С появлением «немца» воду из колодца в дом не приносила, печь не топила пускай, мол, ее квартирант сам топит, холера его не возьмет! Она будет мерзнуть, но пусть и этот черт простудится, получит у нее чахотку. Может, она скорее избавится от него, а заодно и от всей его фашистской своры…
Но, странное дело, — присматриваясь к этому веселому, задорному квартиранту, убеждалась, что он, кажется, не такой, как остальные немцы! Те ходят надутые, как индюки, смотрят на людей с презрением, грабят, бьют, стреляют. А этот мурлычет что-то себе под нос, старается с ней заговорить, приносит ей хлеб, мясо. И по-нашему, по-русски разговаривает, как свой… И почему-то радуется, когда с фронта приходят плохие для немцев вести, что уж и вовсе непонятно.
Какой-то удивительный немец! А с каким уважением относится к ней и к ее соседям! Это не заискивание, а просто человеческое обращение. К тому же сам он говорит такое об оккупантах. Он все знает. Рассказал, что немцев на Волге остановили, не пускают, гадов, в Сталинград… Одним словом, дают прикурить. Оттуда идут длинные эшелоны с ранеными. Скоро фашистов выгонят из России. Красная Армия, говорит, скоро вернется… Недолго уже осталось советским людям мучиться под проклятым оккупантом… Ну, что ты на это скажешь! Подобного бабка Ульяна давно не слыхала!

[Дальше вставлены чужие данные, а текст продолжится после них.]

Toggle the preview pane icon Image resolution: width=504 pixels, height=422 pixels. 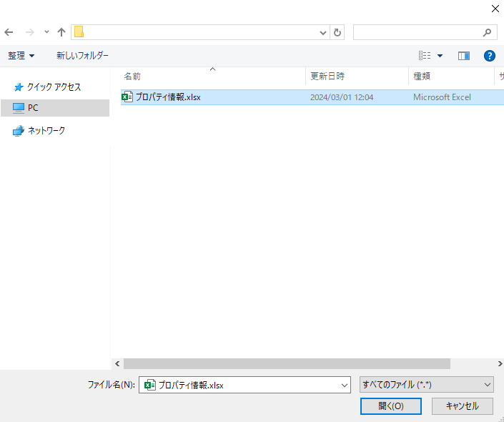tap(464, 56)
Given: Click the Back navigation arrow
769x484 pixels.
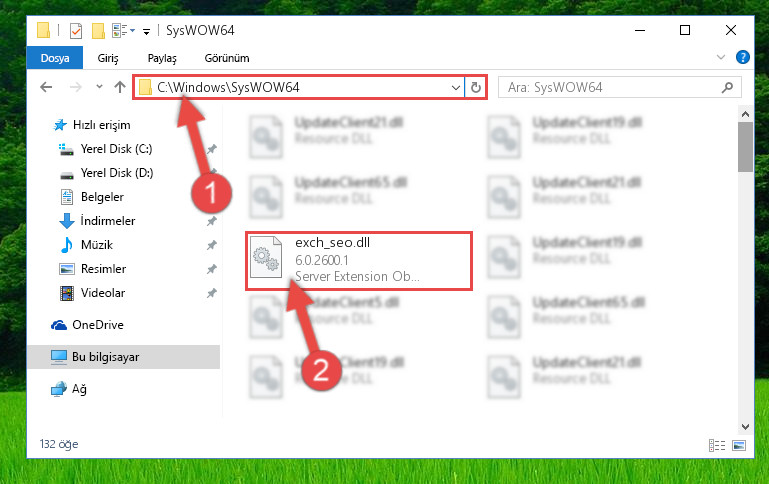Looking at the screenshot, I should click(x=46, y=87).
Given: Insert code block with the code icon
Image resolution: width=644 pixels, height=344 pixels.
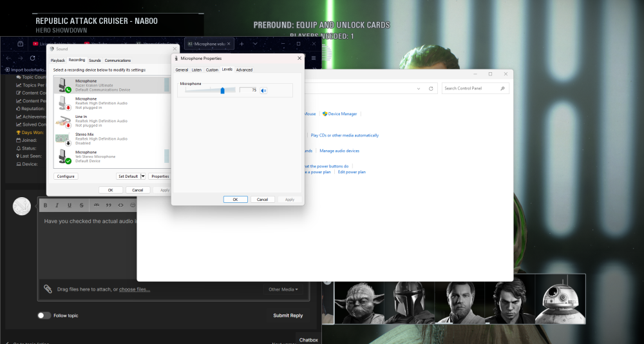Looking at the screenshot, I should (120, 205).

Странное дело, такое говорит и не боится! Теперь ведь и стены имеют уши, и за эти слова его запросто повесят…
Через Николаевну прошло немало немецких извергов. Они и у нее на постое были, последнюю курицу сожрали, бандиты с большой дороги без конца грабили ее. А этот…
Постепенно прониклась к нему уважением. Стала топить печь, чтобы ее «добрый немец» не мерз, приносила воду, варила ему что бог послал и вообще начала смотреть на странного квартиранта иными глазами.

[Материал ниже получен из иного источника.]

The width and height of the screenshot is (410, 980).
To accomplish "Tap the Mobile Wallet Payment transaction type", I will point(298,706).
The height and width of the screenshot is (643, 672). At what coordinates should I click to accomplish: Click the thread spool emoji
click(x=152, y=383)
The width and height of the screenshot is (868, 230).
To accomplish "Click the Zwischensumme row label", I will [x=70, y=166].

Оказывается, бабка Ульяна не такая уж молчаливая, как ему сперва показалось. Ее карие, вечно озабоченные глаза умеют смеяться и радоваться. В ней билось доброе сердце. То, что квартирант рассказывал ей по секрету, вызывало у нее восторг. Скоро старуху нельзя было узнать. Она понимала: о делах на фронте и по ту сторону фронта нельзя никому сообщать. Но разве бабка Ульяна удержится? И как только он уходил из дому, собирала соседок и точно так же, по большому секрету, пересказывала им все до мельчайших подробностей. Память у старухи была отменная!
Соседки после встречи с ней тут же передавали своим близким и родичам то, что услышали. И скоро уже все село знало, что происходит на фронте и на Большой земле…
Помаленьку изба бабки Ульяны превращалась в подобие клуба. По вечерам люди стали приходить «на огонек», и «добрый немец», как хозяйка назвала его, вел с ними беседы, рассказывал, что передает радио — наше и берлинское. Однажды он тихонько включил свой маленький приемник, поймал Москву, и люди, затаив дыхание, со слезами на глазах прильнули к волшебному ящичку, испытывали невыразимую радость, слушая впервые за эти страшные месяцы неволи свою столицу! Смотрели на квартиранта бабки Ульяны, не зная, как его отблагодарить.
Бабка Ульяна, вытирая слезы, сказала:
— Есть бог на свете, если он прислал мне такого человека. Под вражеской шинелью бьется доброе сердце патриота. В этом я убеждена.
С ней все согласились, особенно ее молодая черноокая племянница Клава, стройная, красивая девушка. Квартирант вскоре понял, что она сможет быть полезной ему в кое-каких делах. И не ошибся! Люди из окрестных деревень тоже должны знать, что происходит в мире.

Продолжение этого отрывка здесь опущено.